Task list:
[1] Rewrite the paragraph beginning "Actually, one of the newer concepts" from the blog post on New Kent County zoning in one shorter sentence, keeping its main facts.
[2] Name every place mentioned in the blog post on New Kent County zoning.
[3] Carry the blog post on New Kent County zoning forward from its final line.

Document excerpt:
The Times-Dispatch covered it here . If you're interested, you can find the draft zoning ordinance at this page and download a PDF of the overview.

I don't know the details of this county but it sure sounds like a familiar story. Residents quoted in the article blame outsiders and newcomers.
'Douglas Harwood, who owns and harvests timberland in New Kent, said he is troubled by rules that seem to cater to the tastes of newcomers moving into upscale residential developments.
"They have decided that New Kent County is no longer going to be New Kent County. It's going to be Williamsburg," Harwood said. "Everything is being done for the people that are coming from outside."
David Adams, who fears the new rules would make his Providence Forge convenience store and gas station illegal, agrees.
"It seems like this whole document is geared toward protecting people who aren't here yet," Adams said. "But those of us who are here are going to have to bear the burden of protecting them."'
This is some lame reporting here, since I seriously doubt the zoning ordinance would force this fellow to close his store, and the reporter could have found out.
But it'll be interesting to see if proponents of this zoning-law change try to bring it back.


At 3:35 PM, Blogger Ray Hyde said...

Actually, one of the newer concepts in zoning is what is called zoning amortization. Under this plan previous uses can be allowed to expire over time. At expiration the previous use would be disallowed and condemned without recompense to the owner.

At 5:50 PM, Blogger Toomanytaxes said...

Material:
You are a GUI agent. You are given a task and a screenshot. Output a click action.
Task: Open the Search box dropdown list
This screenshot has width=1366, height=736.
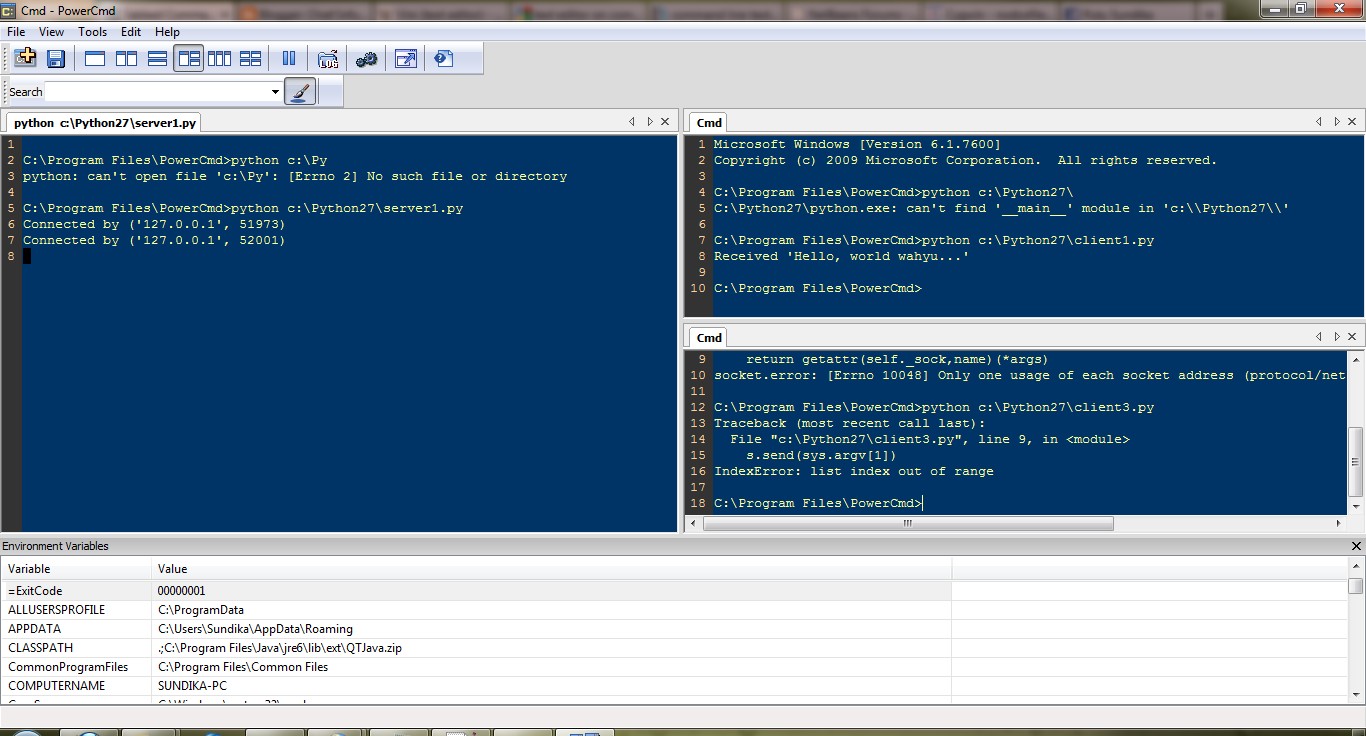tap(274, 91)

Results in order:
[1] Zoning amortization, a newer zoning concept, lets previous uses expire over time, after which they are disallowed and condemned without compensation to the owner.

[2] New Kent County, Williamsburg, Providence Forge

[3]
The situation in New Kent County raises similar issues as those being debated hotly in Fairfax County. While few people expect that nothing will ever change in their community, most probably did not expect revolutionary changes that turn their community into something radically different. Rural New Kent County turning into "Williamsburg" or Suburban Fairfax County becoming an "Urban Lord Knows What." Moreover, I suspect that few believe that their concerns are being adequately considered by government officials.

Moreover, there's no requirement for consistency upon the part of residents. Those who have just moved into a community are probably just as likely to oppose further development to a similar extent as those who have lived in the community for 20 years.

I've read numerous newspaper accounts of long-time farmers who are no longer welcome by their newly settled neighbors. But then, the newly settled neighbors also don't want next year's crop of new neighbors either.

At 8:43 PM, Blogger Bob Burke said...

I'm not exactly sure where you're going, TMT. True, local residents who protest the arrival of outsiders aren't being consistent, and they're not being realistic either. And maybe they're just wrong to assume that their local supervisors can hold back the tide.

I hesistate to speak too much in generalities since we could go to New Kent and find out the details, but when farmers and longtime rural residents begin to protest when growth starts coming their way, I really have to throw up my hands. Half the room wants to keep their farms, the other half wants to sell out.

And the phase they seem to be entering now - where local supervisors lose their nerve about making changes - well, eventually those supervisors will be gone, and somebody else will be calling the shots.

At 2:04 AM, Blogger Ray Hyde said...

I think most people, given a choice, would like to keep their farms, even if they operate at a loss. But when the situation becomes so desperate due continuing losses, due to family problems, illness, or age, then there is no choice but to sell out.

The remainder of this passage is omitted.